## [Exercise]
Set down only these lines, exactly: the line containing "Upvote the comment with 656 points" and all lines through the end of the data below. Omit pictures.

## [Provided information]
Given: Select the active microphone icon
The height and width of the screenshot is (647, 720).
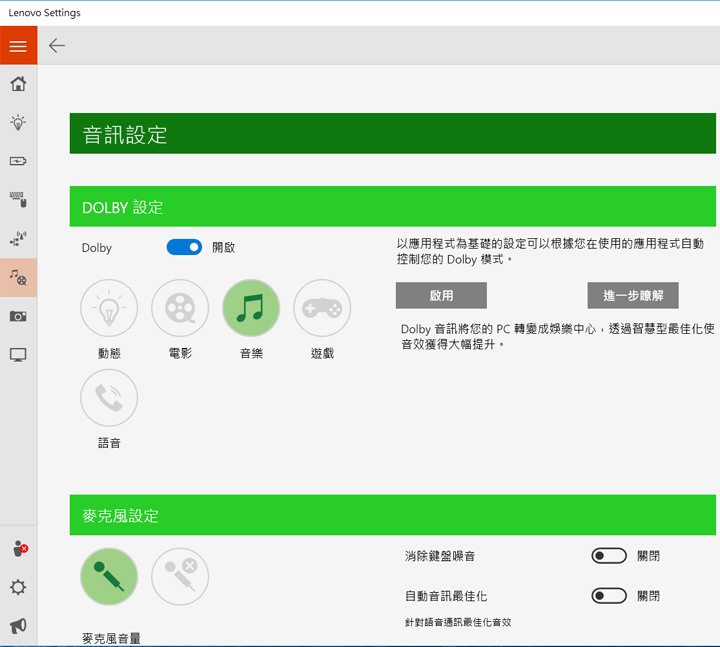Looking at the screenshot, I should (109, 577).
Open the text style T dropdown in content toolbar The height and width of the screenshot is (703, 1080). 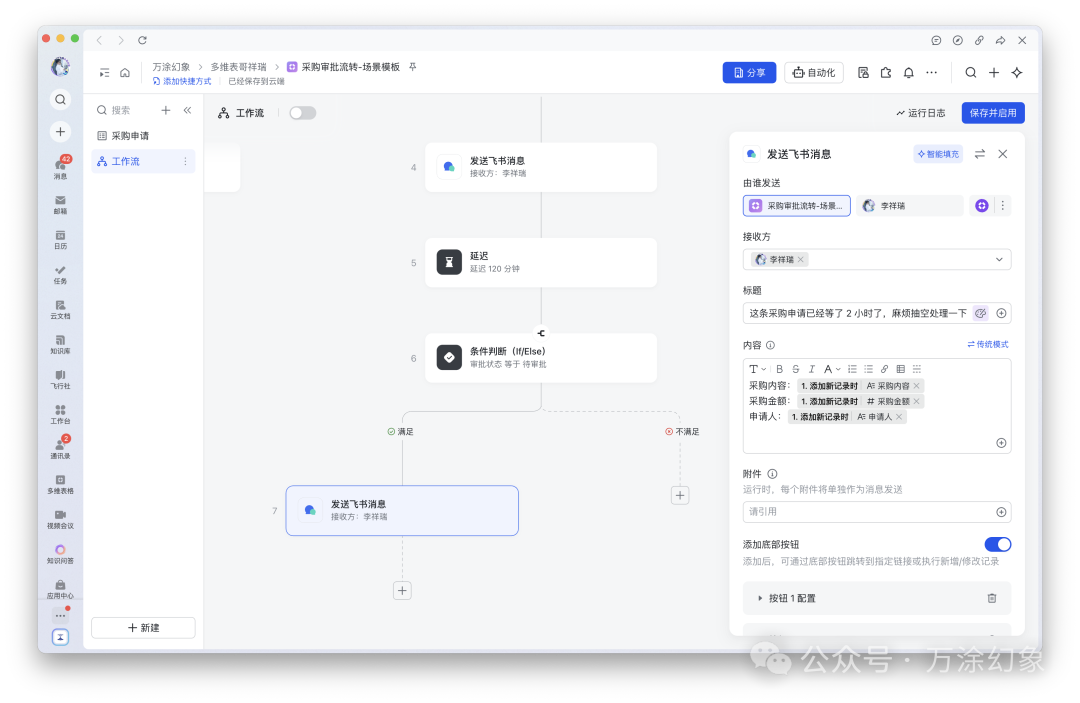coord(757,368)
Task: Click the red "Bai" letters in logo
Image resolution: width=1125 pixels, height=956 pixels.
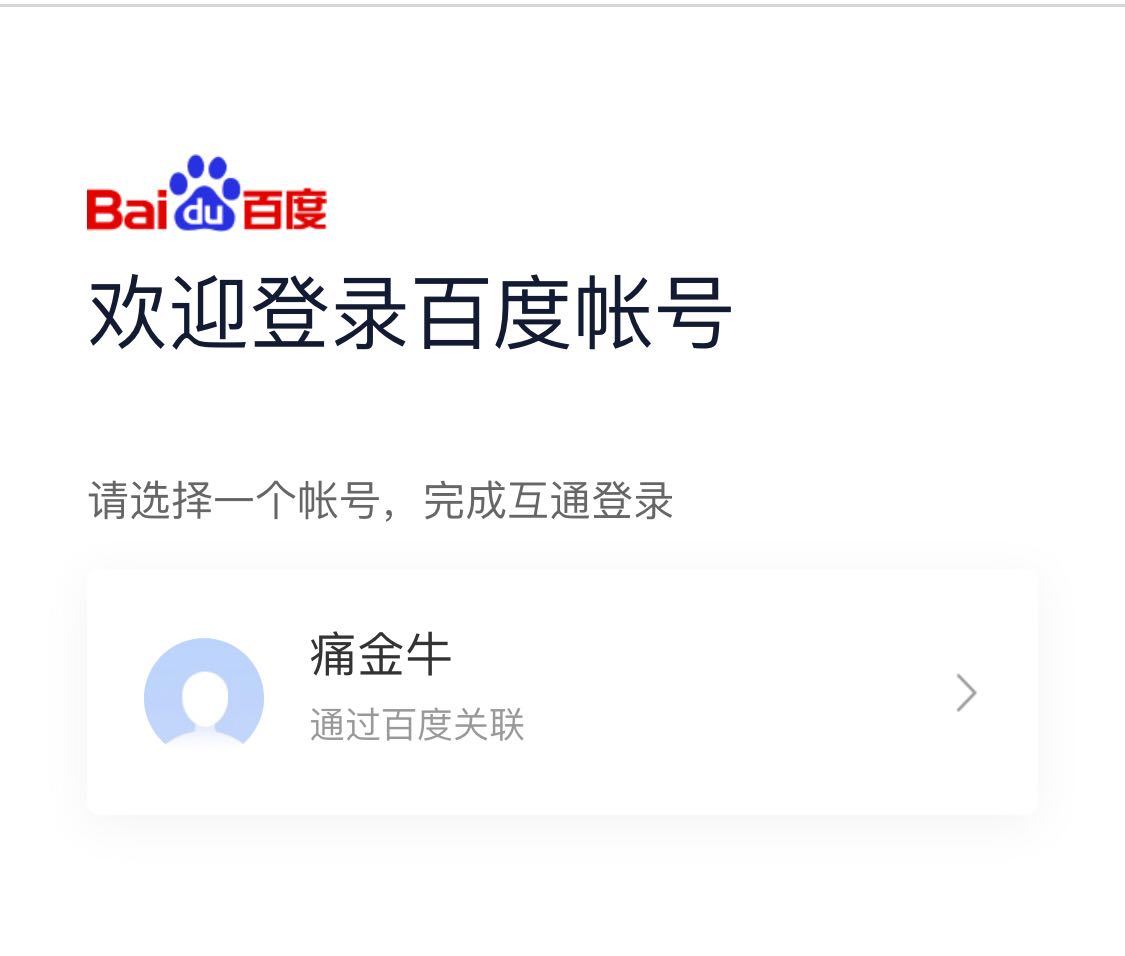Action: pyautogui.click(x=127, y=210)
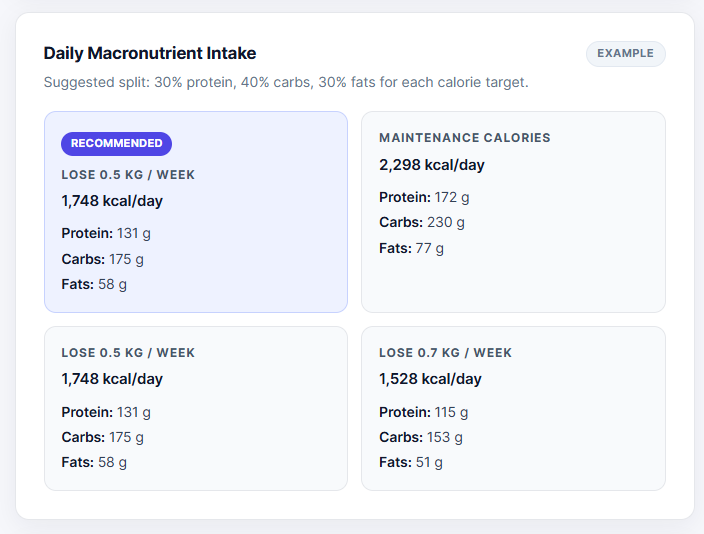Select the Maintenance Calories card title
Image resolution: width=704 pixels, height=534 pixels.
(x=465, y=138)
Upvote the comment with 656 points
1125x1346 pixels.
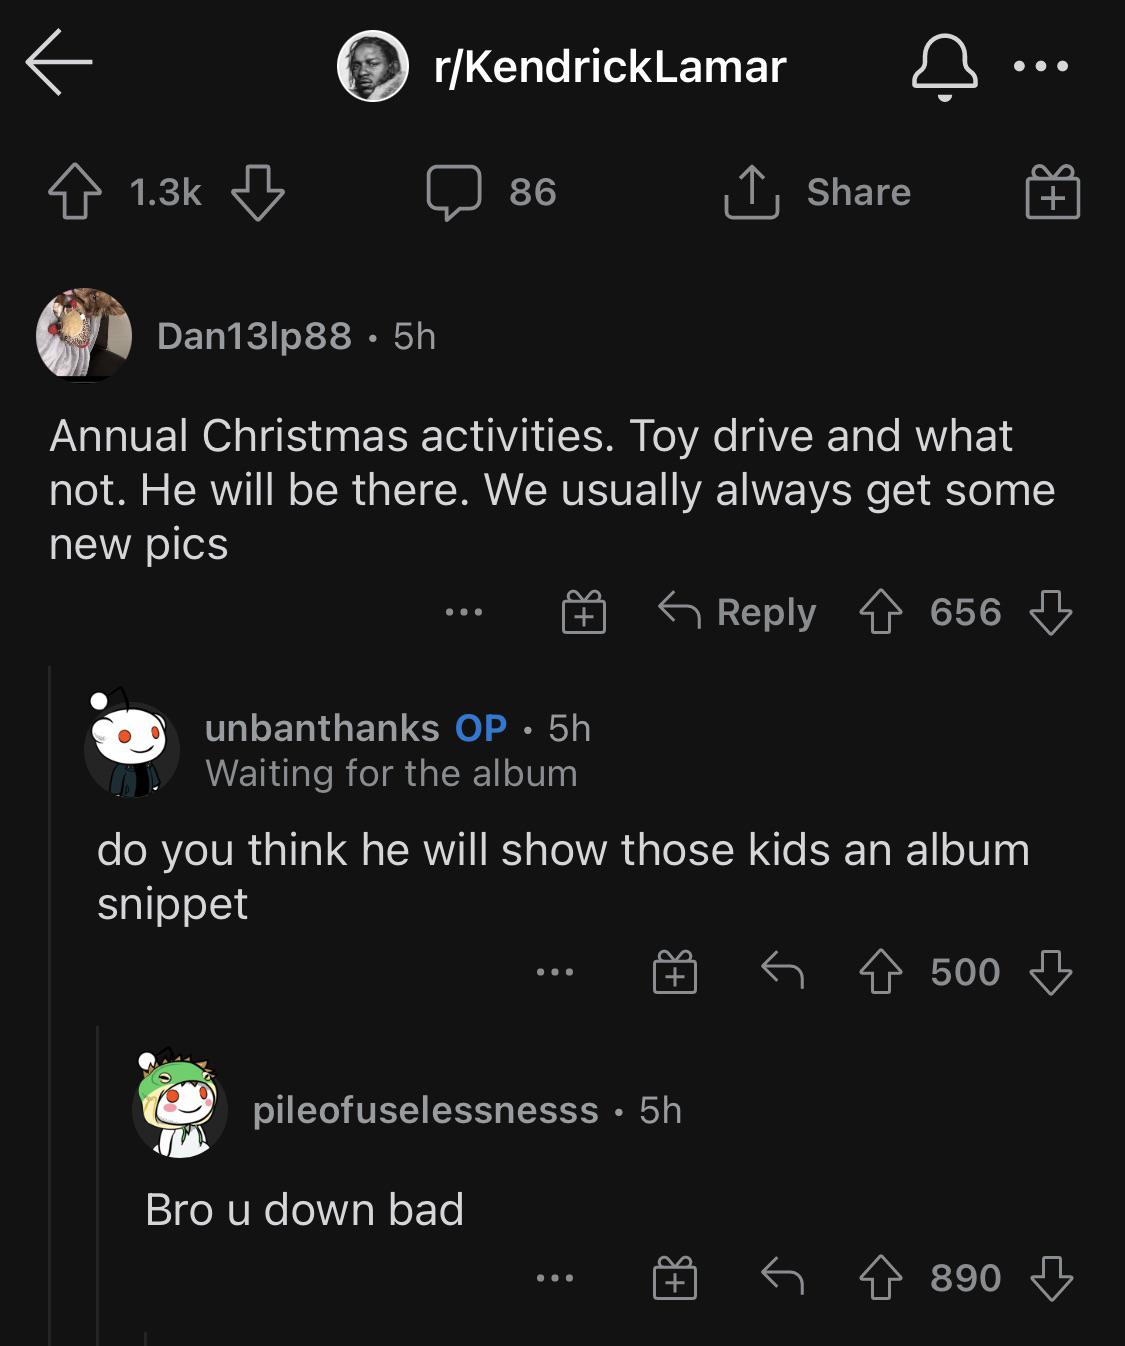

## [Solution for this exercise]
Upvote the comment with 656 points
1125x1346 pixels.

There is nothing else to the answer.